BEGIN Data listing

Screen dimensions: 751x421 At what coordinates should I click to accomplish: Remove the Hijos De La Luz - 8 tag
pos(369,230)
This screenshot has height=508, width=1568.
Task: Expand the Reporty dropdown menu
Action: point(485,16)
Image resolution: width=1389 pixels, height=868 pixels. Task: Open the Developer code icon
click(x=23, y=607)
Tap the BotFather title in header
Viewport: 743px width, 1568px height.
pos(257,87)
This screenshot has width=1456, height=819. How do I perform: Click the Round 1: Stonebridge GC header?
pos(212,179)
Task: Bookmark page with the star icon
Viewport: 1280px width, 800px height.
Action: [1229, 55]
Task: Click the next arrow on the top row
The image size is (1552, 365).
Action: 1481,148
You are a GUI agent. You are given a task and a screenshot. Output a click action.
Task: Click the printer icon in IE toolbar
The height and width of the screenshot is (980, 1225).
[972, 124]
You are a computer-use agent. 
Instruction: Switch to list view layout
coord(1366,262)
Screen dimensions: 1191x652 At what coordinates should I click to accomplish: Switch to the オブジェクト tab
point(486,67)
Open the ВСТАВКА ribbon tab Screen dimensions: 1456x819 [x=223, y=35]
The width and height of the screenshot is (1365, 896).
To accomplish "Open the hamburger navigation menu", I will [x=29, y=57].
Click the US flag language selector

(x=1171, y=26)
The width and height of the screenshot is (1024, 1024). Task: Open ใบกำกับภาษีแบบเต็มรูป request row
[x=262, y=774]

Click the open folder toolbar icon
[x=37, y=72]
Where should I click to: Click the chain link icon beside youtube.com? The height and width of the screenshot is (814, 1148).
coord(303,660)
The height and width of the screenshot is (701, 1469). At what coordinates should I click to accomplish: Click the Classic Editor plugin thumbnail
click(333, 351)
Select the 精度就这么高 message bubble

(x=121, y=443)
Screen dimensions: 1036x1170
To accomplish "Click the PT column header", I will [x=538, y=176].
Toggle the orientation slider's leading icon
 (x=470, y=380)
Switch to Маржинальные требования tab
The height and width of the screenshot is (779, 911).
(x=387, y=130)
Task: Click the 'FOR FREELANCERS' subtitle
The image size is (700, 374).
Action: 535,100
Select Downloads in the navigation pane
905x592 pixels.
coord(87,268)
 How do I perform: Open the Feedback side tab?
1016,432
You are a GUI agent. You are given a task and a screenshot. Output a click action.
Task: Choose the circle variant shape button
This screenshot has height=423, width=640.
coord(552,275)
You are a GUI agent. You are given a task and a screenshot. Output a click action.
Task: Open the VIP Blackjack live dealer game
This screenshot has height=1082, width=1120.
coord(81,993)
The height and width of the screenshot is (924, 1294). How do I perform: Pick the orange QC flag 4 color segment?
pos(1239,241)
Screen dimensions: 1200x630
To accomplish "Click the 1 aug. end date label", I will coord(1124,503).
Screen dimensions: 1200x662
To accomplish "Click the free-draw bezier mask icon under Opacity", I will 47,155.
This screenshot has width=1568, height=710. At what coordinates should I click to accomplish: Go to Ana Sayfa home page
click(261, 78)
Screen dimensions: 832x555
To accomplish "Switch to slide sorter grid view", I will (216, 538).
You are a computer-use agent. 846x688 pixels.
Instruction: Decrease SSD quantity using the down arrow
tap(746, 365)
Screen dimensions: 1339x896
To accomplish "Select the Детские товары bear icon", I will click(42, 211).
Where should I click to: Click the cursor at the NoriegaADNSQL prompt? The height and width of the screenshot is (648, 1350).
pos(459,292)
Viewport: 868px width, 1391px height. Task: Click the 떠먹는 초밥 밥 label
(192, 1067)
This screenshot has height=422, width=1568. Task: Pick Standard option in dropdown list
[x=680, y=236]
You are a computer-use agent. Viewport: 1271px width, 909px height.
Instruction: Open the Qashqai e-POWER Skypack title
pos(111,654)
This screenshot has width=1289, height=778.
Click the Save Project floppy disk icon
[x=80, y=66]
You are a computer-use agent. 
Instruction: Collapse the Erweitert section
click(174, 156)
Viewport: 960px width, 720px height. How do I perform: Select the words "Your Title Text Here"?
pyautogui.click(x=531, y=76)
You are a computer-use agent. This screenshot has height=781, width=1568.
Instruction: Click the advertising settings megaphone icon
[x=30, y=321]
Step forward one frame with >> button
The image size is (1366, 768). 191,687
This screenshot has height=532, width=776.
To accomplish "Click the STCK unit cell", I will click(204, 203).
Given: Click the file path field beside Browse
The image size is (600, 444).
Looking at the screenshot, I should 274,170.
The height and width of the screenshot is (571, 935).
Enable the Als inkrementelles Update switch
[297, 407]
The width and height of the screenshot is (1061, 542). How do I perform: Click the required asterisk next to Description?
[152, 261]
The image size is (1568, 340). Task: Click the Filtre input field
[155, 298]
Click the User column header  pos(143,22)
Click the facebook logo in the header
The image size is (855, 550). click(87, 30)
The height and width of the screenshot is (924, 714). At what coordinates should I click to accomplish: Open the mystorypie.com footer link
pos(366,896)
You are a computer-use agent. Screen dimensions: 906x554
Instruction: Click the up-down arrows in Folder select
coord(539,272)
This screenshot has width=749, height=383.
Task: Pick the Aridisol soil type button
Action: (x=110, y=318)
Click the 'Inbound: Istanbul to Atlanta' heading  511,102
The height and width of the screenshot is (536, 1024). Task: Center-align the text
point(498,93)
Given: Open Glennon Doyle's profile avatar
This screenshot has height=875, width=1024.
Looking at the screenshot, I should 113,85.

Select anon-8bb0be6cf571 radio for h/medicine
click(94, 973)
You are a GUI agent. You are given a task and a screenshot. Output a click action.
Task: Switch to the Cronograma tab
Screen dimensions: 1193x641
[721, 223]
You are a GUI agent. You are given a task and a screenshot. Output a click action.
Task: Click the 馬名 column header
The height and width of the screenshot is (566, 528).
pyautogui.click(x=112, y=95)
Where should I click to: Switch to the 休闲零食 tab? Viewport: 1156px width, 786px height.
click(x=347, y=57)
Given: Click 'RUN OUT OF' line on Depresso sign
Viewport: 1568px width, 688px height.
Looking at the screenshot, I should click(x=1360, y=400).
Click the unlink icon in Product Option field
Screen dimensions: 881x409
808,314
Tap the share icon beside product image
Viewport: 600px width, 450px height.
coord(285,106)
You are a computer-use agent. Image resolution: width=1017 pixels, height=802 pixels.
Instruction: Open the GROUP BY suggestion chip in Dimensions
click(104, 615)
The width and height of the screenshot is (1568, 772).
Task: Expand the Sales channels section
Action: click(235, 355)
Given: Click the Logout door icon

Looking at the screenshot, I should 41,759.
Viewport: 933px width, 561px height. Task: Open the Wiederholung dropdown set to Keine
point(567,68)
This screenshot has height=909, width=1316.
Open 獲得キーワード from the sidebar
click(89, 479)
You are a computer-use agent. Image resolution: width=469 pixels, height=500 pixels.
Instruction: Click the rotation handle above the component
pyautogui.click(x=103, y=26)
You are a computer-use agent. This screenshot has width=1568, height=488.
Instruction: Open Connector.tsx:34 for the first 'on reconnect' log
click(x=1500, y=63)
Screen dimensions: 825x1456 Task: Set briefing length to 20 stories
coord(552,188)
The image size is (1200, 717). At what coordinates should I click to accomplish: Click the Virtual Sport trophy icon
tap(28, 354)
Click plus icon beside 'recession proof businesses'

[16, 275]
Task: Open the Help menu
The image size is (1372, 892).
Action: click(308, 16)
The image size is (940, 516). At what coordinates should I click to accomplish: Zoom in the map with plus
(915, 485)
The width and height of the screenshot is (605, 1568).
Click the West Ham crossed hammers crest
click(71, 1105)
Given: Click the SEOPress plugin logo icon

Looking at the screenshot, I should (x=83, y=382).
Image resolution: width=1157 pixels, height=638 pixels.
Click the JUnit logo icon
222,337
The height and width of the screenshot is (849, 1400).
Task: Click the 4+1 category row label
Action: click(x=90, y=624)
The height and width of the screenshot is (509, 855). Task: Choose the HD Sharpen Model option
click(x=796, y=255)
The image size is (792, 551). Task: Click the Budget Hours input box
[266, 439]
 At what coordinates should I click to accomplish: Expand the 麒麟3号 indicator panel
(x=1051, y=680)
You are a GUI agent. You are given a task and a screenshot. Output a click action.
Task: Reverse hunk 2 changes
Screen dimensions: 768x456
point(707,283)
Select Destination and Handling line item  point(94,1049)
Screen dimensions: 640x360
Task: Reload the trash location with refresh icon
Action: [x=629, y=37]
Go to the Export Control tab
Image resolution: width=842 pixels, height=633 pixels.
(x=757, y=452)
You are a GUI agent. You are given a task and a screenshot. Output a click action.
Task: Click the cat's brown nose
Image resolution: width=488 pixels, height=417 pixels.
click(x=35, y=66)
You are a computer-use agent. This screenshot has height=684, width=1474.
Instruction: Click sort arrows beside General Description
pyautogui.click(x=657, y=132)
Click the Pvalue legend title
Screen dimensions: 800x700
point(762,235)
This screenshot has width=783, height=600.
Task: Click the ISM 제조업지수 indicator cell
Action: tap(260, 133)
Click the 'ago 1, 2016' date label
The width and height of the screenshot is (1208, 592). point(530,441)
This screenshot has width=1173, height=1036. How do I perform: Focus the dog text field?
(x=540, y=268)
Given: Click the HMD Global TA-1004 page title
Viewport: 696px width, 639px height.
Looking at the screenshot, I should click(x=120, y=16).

END Data listing

Copy verbatim, from the listing above, each line from the one containing "Instruction: Click the up-down" down to the one containing "Task: Click the 馬名 column header", inclusive.

### Task solution:
Instruction: Click the up-down arrows in Folder select
coord(539,272)
This screenshot has width=749, height=383.
Task: Pick the Aridisol soil type button
Action: (x=110, y=318)
Click the 'Inbound: Istanbul to Atlanta' heading  511,102
The height and width of the screenshot is (536, 1024). Task: Center-align the text
point(498,93)
Given: Open Glennon Doyle's profile avatar
This screenshot has height=875, width=1024.
Looking at the screenshot, I should 113,85.

Select anon-8bb0be6cf571 radio for h/medicine
click(94, 973)
You are a GUI agent. You are given a task and a screenshot. Output a click action.
Task: Switch to the Cronograma tab
Screen dimensions: 1193x641
[721, 223]
You are a GUI agent. You are given a task and a screenshot. Output a click action.
Task: Click the 馬名 column header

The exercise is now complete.